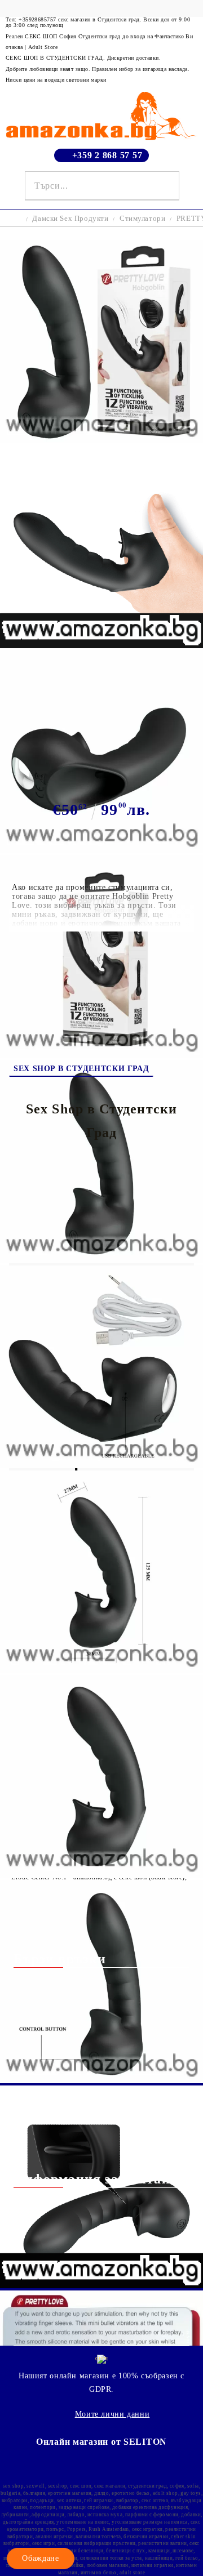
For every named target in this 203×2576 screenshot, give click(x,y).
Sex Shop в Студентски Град (81, 1068)
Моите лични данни (112, 2414)
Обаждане (40, 2558)
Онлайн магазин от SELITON (101, 2441)
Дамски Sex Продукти (70, 218)
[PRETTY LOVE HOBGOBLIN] (101, 440)
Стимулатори (142, 218)
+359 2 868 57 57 (107, 155)
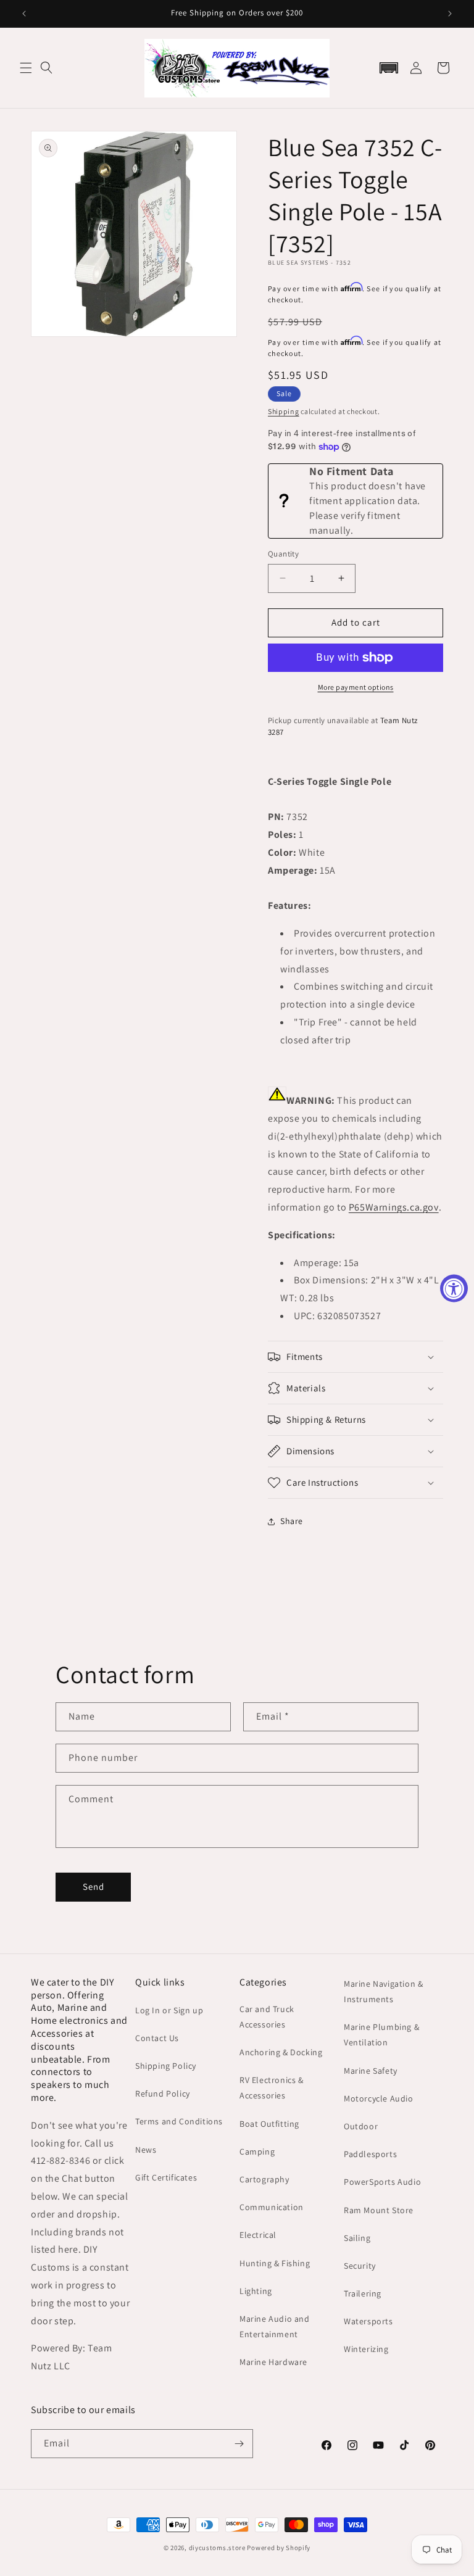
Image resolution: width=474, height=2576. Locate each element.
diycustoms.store (217, 2547)
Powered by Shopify (278, 2547)
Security (360, 2265)
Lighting (255, 2290)
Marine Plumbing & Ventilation (381, 2034)
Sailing (357, 2237)
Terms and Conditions (179, 2121)
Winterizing (366, 2348)
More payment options (356, 687)
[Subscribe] (238, 2443)
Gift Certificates (166, 2177)
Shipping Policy (165, 2065)
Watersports (368, 2321)
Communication (271, 2207)
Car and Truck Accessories (266, 2016)
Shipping (283, 411)
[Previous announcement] (24, 13)
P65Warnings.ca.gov (394, 1207)
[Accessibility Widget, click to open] (454, 1288)
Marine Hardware (273, 2361)
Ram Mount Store (379, 2210)
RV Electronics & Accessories (271, 2087)
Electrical (257, 2234)
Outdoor (361, 2126)
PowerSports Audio (382, 2181)
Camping (257, 2151)
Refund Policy (162, 2093)
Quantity (283, 554)
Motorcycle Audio (379, 2098)
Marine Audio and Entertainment (274, 2326)
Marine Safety (370, 2070)
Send (93, 1886)
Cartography (264, 2179)
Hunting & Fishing (274, 2263)
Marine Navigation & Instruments (383, 1991)
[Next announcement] (450, 13)
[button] (26, 67)
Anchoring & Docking (280, 2052)
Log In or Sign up (169, 2010)
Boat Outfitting (269, 2123)
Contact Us (157, 2038)
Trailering (362, 2293)
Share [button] (291, 1520)
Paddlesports (370, 2154)
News (145, 2149)
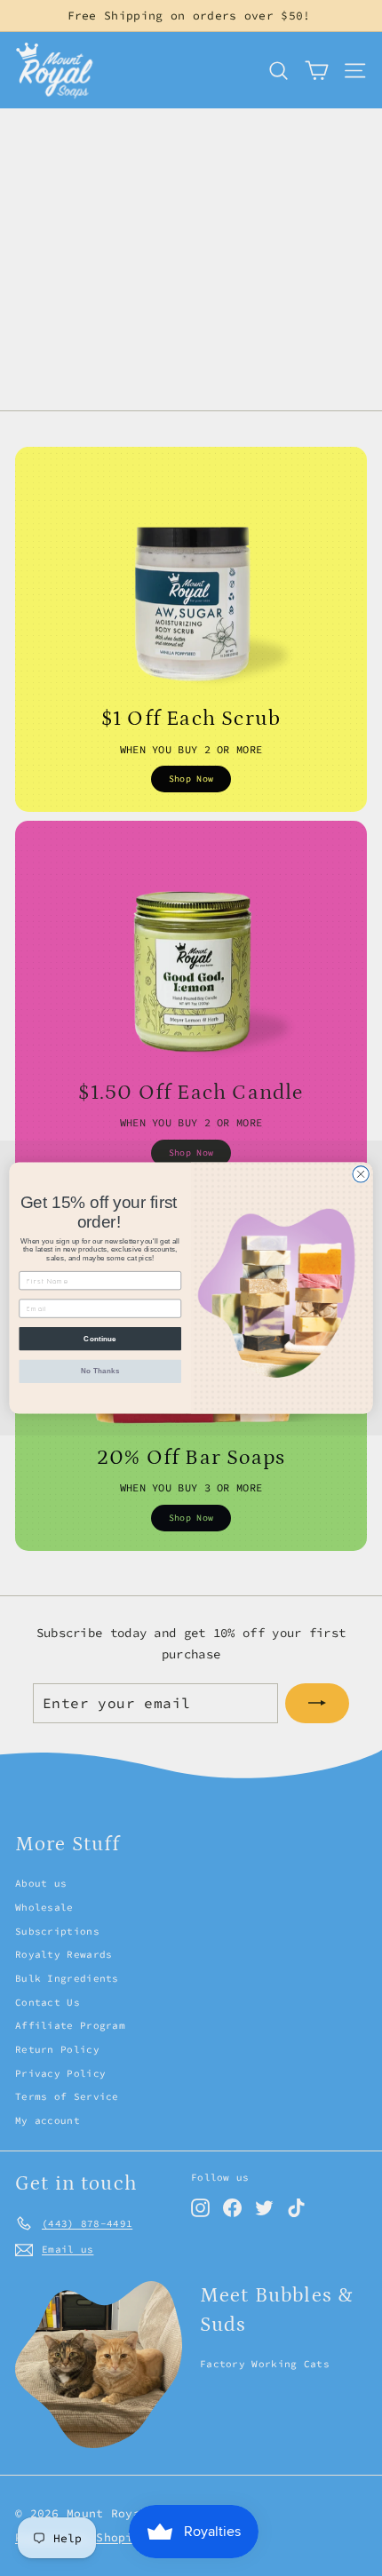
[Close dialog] (361, 1174)
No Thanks (100, 1371)
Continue (100, 1338)
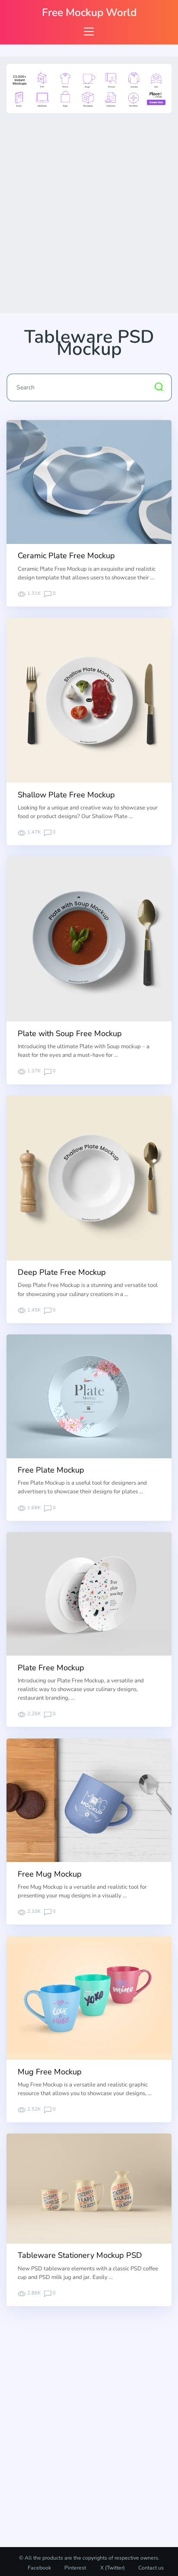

Aim of the task -> Repeat the records in full and exactly, leaving every picture out.

Reply ->
For every named target in this 203×2576 screenshot, give click(x,y).
Sex Shop в Студентски Град (81, 1068)
Моите лични данни (112, 2414)
Обаждане (40, 2558)
Онлайн магазин от SELITON (101, 2441)
Дамски Sex Продукти (70, 218)
[PRETTY LOVE HOBGOBLIN] (101, 440)
Стимулатори (142, 218)
+359 2 868 57 57 (107, 155)
Image resolution: width=474, height=2576. Locate each element.
diycustoms.store (217, 2547)
Powered by Shopify (278, 2547)
Security (360, 2265)
Lighting (255, 2290)
Marine Plumbing & Ventilation (381, 2034)
Sailing (357, 2237)
Terms and Conditions (179, 2121)
Winterizing (366, 2348)
More payment options (356, 687)
[Subscribe] (238, 2443)
Gift Certificates (166, 2177)
Shipping Policy (165, 2065)
Watersports (368, 2321)
Communication (271, 2207)
Car and Truck Accessories (266, 2016)
Shipping (283, 411)
[Previous announcement] (24, 13)
P65Warnings.ca.gov (394, 1207)
[Accessibility Widget, click to open] (454, 1288)
Marine Hardware (273, 2361)
Ram Mount Store (379, 2210)
RV Electronics & Accessories (271, 2087)
Electrical (257, 2234)
Outdoor (361, 2126)
PowerSports Audio (382, 2181)
Camping (257, 2151)
Refund Policy (162, 2093)
Quantity (283, 554)
Motorcycle Audio (379, 2098)
Marine Audio and Entertainment (274, 2326)
Marine Safety (370, 2070)
Send (93, 1886)
Cartography (264, 2179)
Hunting & Fishing (274, 2263)
Marine Navigation & Instruments (383, 1991)
[Next announcement] (450, 13)
[button] (26, 67)
Anchoring & Docking (280, 2052)
Log In or Sign up (169, 2010)
Boat Outfitting (269, 2123)
Contact Us (157, 2038)
Trailering (362, 2293)
Share [button] (291, 1520)
Paddlesports (370, 2154)
News (145, 2149)
[Close dialog] (361, 1174)
No Thanks (100, 1371)
Continue (100, 1338)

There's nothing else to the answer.